Ein weiteres Thema, das im Laufe der Pubertät dazu kam, war natürlich Sexualität. Ich habe im Beitrag zum „Mythos vaginaler Orgasmus“ durchaus einiges bekanntes entdeckt. Ganz im Stile Alice Schwarzers wurde mit vermittelt, die Klitoris ist das eigentliche Lustzentrum, Penetration ist vor allem von den Männern gewünscht, bringt der Frau aber nicht viel. Aber auch die Männer möchten nicht nur aus Lustgründen penetrieren, sondern auch als Akt der Besitzergreifung. Vielleicht anders als Schwarzer es sieht, müsse die Vereinigung allerdings nicht per se negativ sein, sondern könne ein Akt der Zweisamkeit, der Verbindung sein – aber bei reiner Penetration eben ohne besonders großen Lustgewinn für die Frau und vor allem nicht als Muss in einer Beziehung. Unabhängig davon wurde es sowohl im Rahmen der Aufklärung, wie ich finde aber auch in mehr oder weniger allen Frauen- und Jugendzeitschriften so dargestellt, als gäbe es ein Recht auf einen Höhepunkt und sei es (alleinige) Aufgabe des Mannes, dafür zu sorgen.

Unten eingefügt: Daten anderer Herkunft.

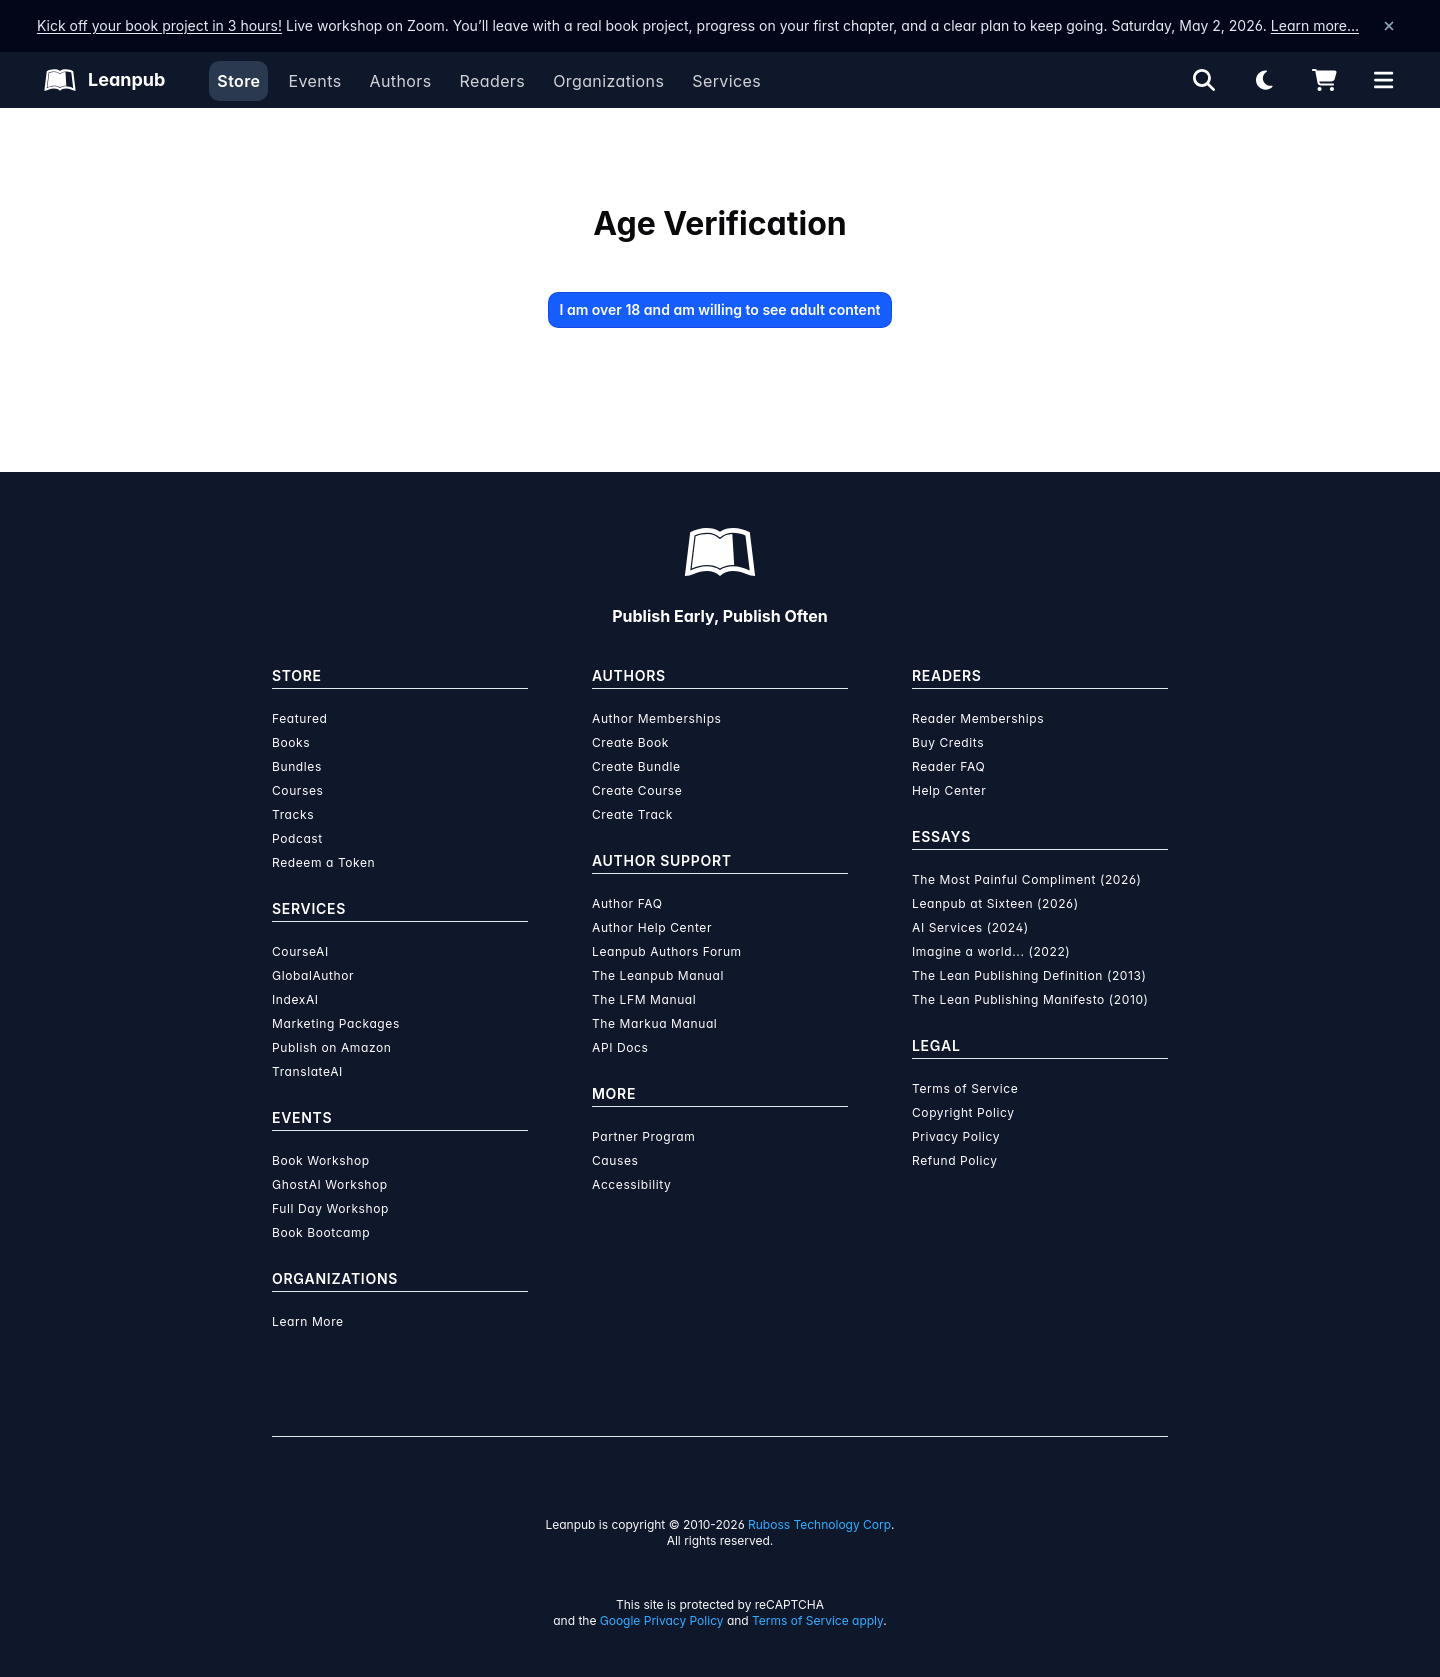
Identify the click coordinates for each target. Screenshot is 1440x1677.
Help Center (949, 790)
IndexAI (295, 999)
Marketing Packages (336, 1023)
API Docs (620, 1047)
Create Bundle (636, 766)
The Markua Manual (654, 1023)
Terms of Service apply (817, 1620)
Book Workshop (321, 1160)
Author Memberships (657, 718)
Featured (299, 718)
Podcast (297, 838)
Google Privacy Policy (662, 1620)
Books (291, 742)
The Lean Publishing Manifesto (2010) (1030, 999)
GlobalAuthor (313, 975)
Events (314, 81)
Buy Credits (948, 742)
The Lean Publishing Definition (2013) (1029, 975)
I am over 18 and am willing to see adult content (720, 309)
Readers (493, 81)
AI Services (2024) (970, 927)
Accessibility (631, 1184)
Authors (400, 81)
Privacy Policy (956, 1136)
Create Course (637, 790)
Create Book (630, 742)
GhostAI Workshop (330, 1184)
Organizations (608, 81)
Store (238, 81)
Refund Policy (955, 1160)
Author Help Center (652, 927)
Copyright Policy (963, 1112)
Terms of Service (965, 1088)
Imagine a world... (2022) (991, 951)
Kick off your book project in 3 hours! (159, 25)
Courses (297, 790)
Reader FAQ (948, 766)
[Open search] (1204, 80)
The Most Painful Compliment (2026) (1027, 879)
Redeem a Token (323, 862)
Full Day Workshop (330, 1208)
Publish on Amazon (331, 1047)
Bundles (297, 766)
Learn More (308, 1321)
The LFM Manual (644, 999)
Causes (615, 1160)
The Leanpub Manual (658, 975)
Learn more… (1315, 25)
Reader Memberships (978, 718)
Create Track (632, 814)
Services (726, 81)
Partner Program (643, 1136)
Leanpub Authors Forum (667, 951)
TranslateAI (307, 1071)
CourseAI (300, 951)
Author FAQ (627, 903)
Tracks (293, 814)
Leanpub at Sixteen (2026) (995, 903)
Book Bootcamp (321, 1232)
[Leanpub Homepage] (104, 80)
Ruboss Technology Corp (819, 1524)
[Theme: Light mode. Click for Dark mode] (1264, 80)
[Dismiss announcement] (1389, 26)
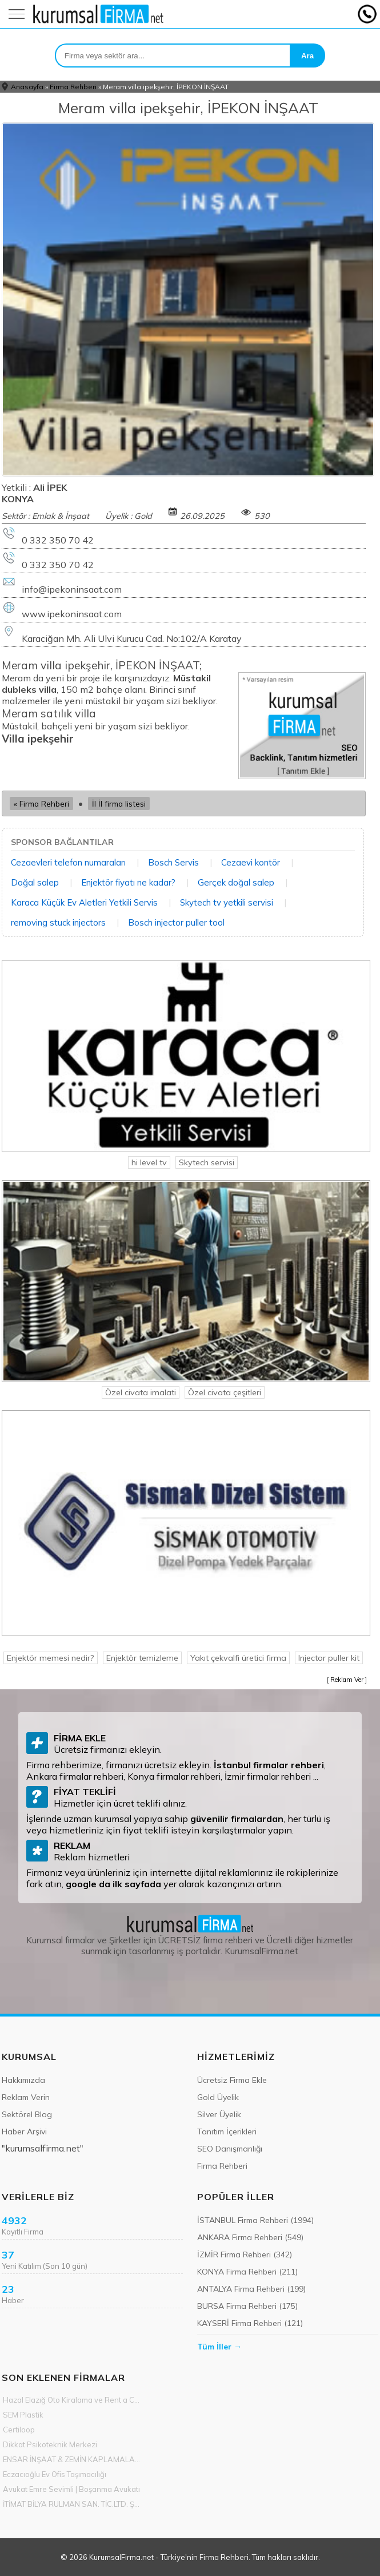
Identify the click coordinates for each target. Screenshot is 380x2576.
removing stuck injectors (58, 922)
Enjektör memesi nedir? (50, 1658)
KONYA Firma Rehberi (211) (247, 2272)
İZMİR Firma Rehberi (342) (244, 2254)
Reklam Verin (26, 2097)
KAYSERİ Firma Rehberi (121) (250, 2323)
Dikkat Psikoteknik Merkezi (50, 2444)
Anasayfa (27, 86)
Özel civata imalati (140, 1392)
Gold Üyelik (218, 2097)
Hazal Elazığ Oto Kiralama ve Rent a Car (72, 2399)
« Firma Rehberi (41, 803)
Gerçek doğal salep (236, 882)
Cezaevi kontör (250, 862)
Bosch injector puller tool (176, 922)
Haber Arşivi (24, 2131)
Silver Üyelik (219, 2114)
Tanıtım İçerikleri (227, 2131)
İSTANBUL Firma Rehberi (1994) (255, 2220)
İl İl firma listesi (119, 803)
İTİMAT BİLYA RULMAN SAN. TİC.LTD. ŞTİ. (72, 2503)
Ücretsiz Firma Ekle (232, 2080)
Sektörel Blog (27, 2114)
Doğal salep (35, 882)
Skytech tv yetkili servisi (226, 902)
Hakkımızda (23, 2080)
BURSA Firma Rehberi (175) (247, 2306)
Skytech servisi (206, 1162)
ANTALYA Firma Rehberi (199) (251, 2289)
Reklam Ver (346, 1680)
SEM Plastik (23, 2414)
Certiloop (19, 2429)
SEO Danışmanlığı (229, 2149)
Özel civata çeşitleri (224, 1392)
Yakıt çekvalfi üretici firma (238, 1658)
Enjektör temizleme (142, 1658)
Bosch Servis (173, 862)
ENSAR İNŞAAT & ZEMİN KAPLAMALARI (72, 2459)
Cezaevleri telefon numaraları (68, 862)
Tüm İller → (219, 2346)
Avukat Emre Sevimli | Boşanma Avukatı (71, 2489)
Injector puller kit (328, 1658)
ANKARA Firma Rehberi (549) (250, 2237)
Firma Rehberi (73, 86)
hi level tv (149, 1162)
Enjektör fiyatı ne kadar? (128, 882)
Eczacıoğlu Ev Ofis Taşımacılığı (54, 2474)
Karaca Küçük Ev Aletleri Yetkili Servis (84, 902)
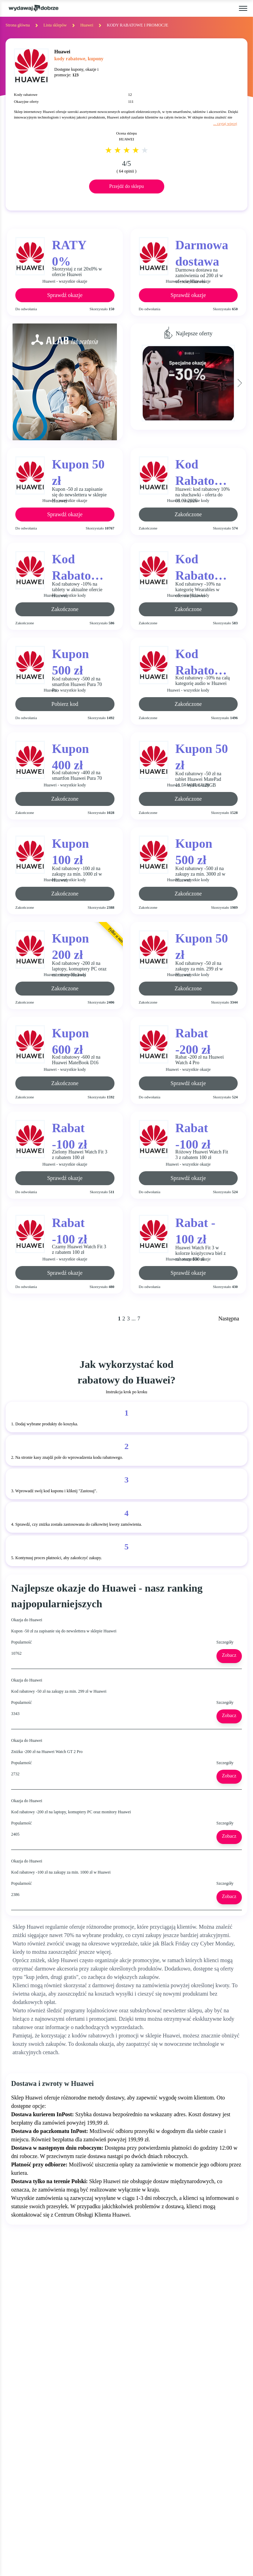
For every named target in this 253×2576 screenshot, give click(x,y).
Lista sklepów (55, 25)
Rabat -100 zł (69, 1135)
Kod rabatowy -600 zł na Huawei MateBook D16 (76, 1060)
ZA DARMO (21, 2397)
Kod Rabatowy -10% (202, 471)
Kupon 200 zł (70, 945)
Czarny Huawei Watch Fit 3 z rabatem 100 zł (79, 1249)
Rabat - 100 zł (195, 1230)
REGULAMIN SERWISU (159, 2383)
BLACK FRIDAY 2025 (33, 2410)
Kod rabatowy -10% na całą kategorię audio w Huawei (202, 680)
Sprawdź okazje (64, 295)
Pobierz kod (65, 704)
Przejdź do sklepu (126, 186)
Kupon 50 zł (78, 471)
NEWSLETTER (25, 2479)
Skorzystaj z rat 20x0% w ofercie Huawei (77, 271)
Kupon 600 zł (70, 1040)
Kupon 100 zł (70, 851)
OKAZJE (17, 2357)
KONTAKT (20, 2465)
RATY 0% (69, 252)
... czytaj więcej (225, 123)
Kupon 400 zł (70, 756)
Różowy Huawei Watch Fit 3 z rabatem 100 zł (201, 1154)
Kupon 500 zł (70, 661)
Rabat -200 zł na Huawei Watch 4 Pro (199, 1060)
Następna (228, 1318)
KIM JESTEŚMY (150, 2357)
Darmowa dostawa (201, 252)
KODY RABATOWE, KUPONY (44, 2370)
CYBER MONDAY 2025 (35, 2423)
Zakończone (188, 514)
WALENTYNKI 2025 (31, 2437)
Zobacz (232, 1655)
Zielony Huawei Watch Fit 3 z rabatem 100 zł (79, 1154)
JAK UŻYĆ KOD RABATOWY (166, 2370)
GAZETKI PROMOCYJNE (38, 2383)
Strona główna (18, 25)
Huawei (86, 25)
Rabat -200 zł (193, 1040)
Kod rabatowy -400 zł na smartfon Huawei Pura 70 (77, 775)
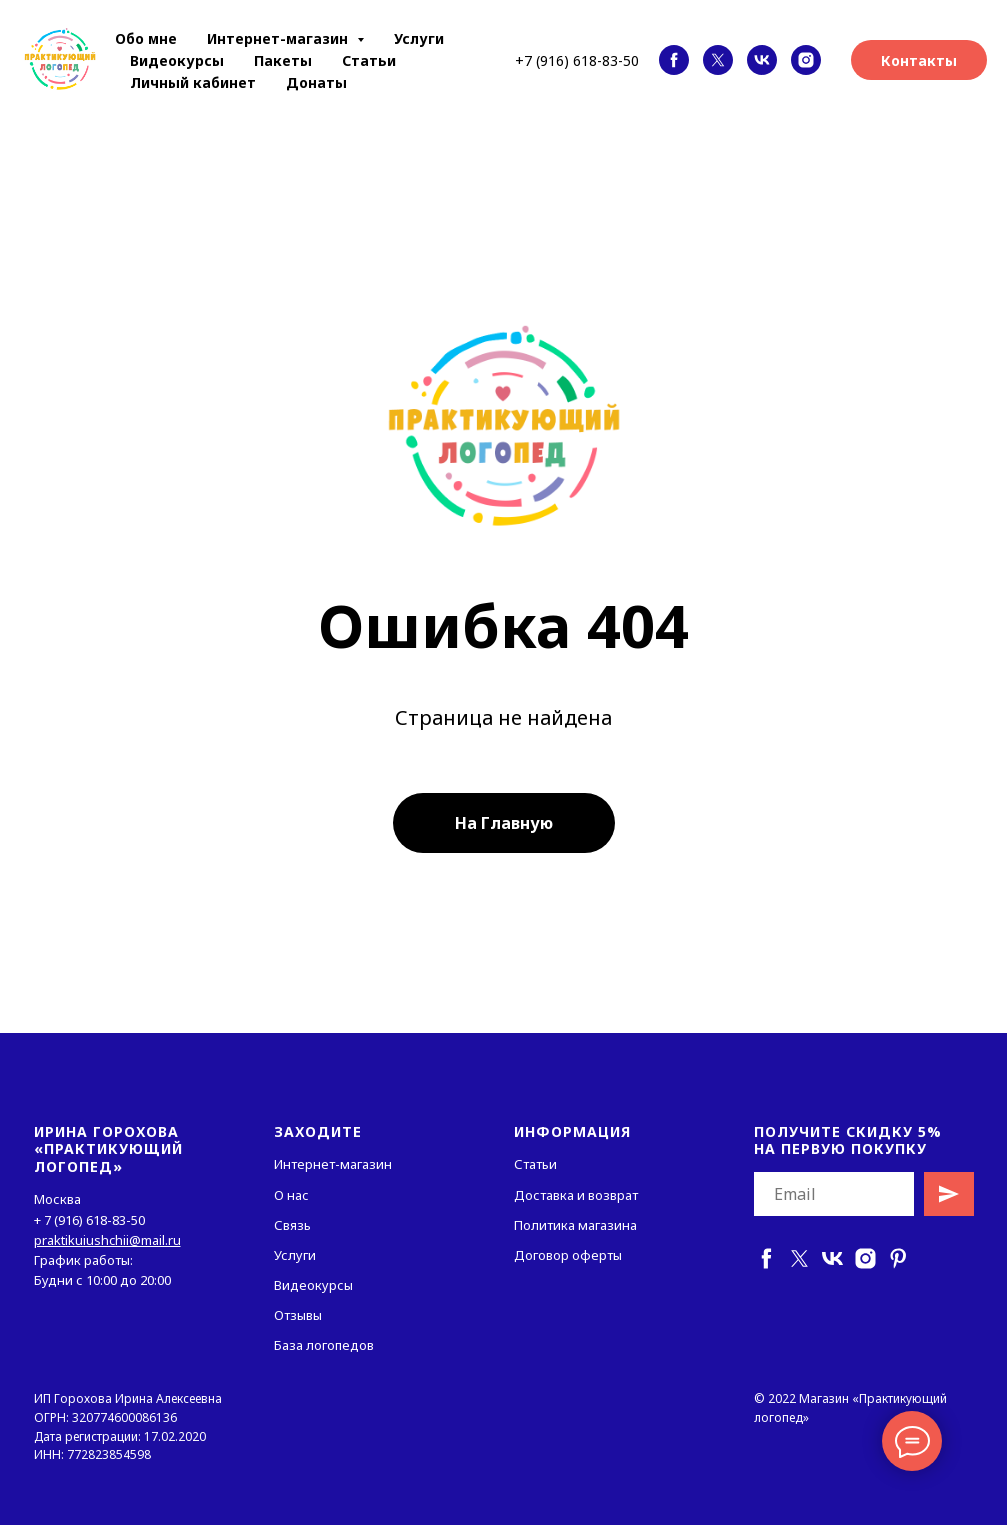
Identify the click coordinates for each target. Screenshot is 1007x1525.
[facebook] (674, 60)
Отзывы (298, 1315)
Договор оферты (568, 1255)
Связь (292, 1225)
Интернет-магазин (333, 1164)
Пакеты (283, 60)
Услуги (419, 38)
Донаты (316, 82)
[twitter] (718, 60)
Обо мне (146, 38)
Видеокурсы (177, 60)
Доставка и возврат (576, 1195)
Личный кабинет (193, 82)
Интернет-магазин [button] (279, 38)
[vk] (762, 60)
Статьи (369, 60)
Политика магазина (575, 1225)
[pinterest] (898, 1258)
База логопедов (324, 1345)
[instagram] (806, 60)
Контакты (919, 60)
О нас (291, 1195)
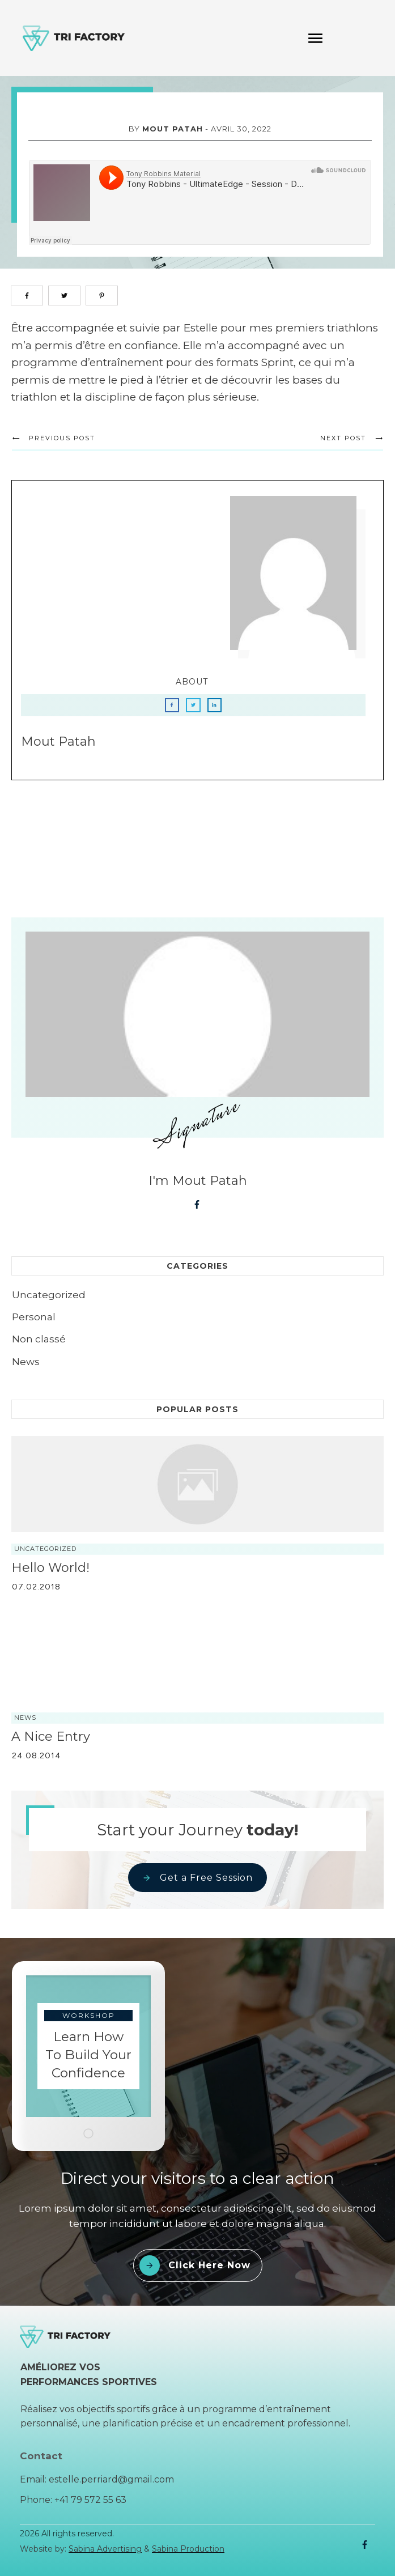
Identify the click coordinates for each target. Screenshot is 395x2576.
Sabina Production (188, 2549)
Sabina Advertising (105, 2549)
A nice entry (50, 1742)
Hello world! (50, 1573)
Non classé (39, 1345)
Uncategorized (49, 1301)
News (26, 1367)
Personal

Nun war mir eigentlich schon vor dem ersten Mal klar, dass die Klitoris, zumindest bei mir, nicht dieser Lustknopf ist, den man einfach nur richtig drücken muss und dann kommt man. Ich bin heute nicht mehr sicher, ob ich darüber damals, als mein Sexleben begann, schon nachgedacht habe. Aber wenn ich es nichtmals selbst schaffe, mich einfach so zum Höhepunkt zu bringen, wie sollte das einem (sexuell ebenso unerfahrenem) Jungen gelingen? Vermutlich aber habe ich darüber nicht nachgedacht, sondern hatte einfach die Erwartung, dass das nun seine Aufgabe sei. Gleichzeitig aber hab ich auch eine Art Pflicht empfunden, kommen zu müssen – also beste Voraussetzungen, damit es dann am Ende klappt….nicht. Ich bin nicht einmal sicher, ob ich bei meinem ersten Freund überhaupt mal gekommen bin. Mit etwas mehr Erfahrung bei mir und meinem jeweiligen Partner änderte sich das zwar etwas, aber der Normalfall war weiterhin, dass ich nicht zum Orgasmus kam und das obwohl ich all die Tipps, die so kursieren, ausprobierte. Recht oft spielte ich den Höhepunkt auch vor. Gar nicht, weil ich wollte, dass der Akt dann vorbei ist, sondern weil ich die Erwartung spürte, dass ich kommen muss, und diese Erwartung wollte ich ihm gegenüber aber auch mir selbst gegenüber erfüllen. Man lügt sich also selbst in die Tasche.

Nun war es natürlich nicht so, dass ich nur noch dauerfrustriert durch die Gegend gelaufen bin. Mir machte der Sex ja durchaus Spaß. Es gab aber eben diese Diskrepanz zwischen dem was mir als Normalität, als Anspruch vermittelt wurde und der Realität. Das führte allerdings noch längst nicht zu einem Hinterfragen dieser vermeintlichen Gewissheiten oder gar der gesamten Konstruktion des Feminismus. Bis dahin sollte es noch lange dauern.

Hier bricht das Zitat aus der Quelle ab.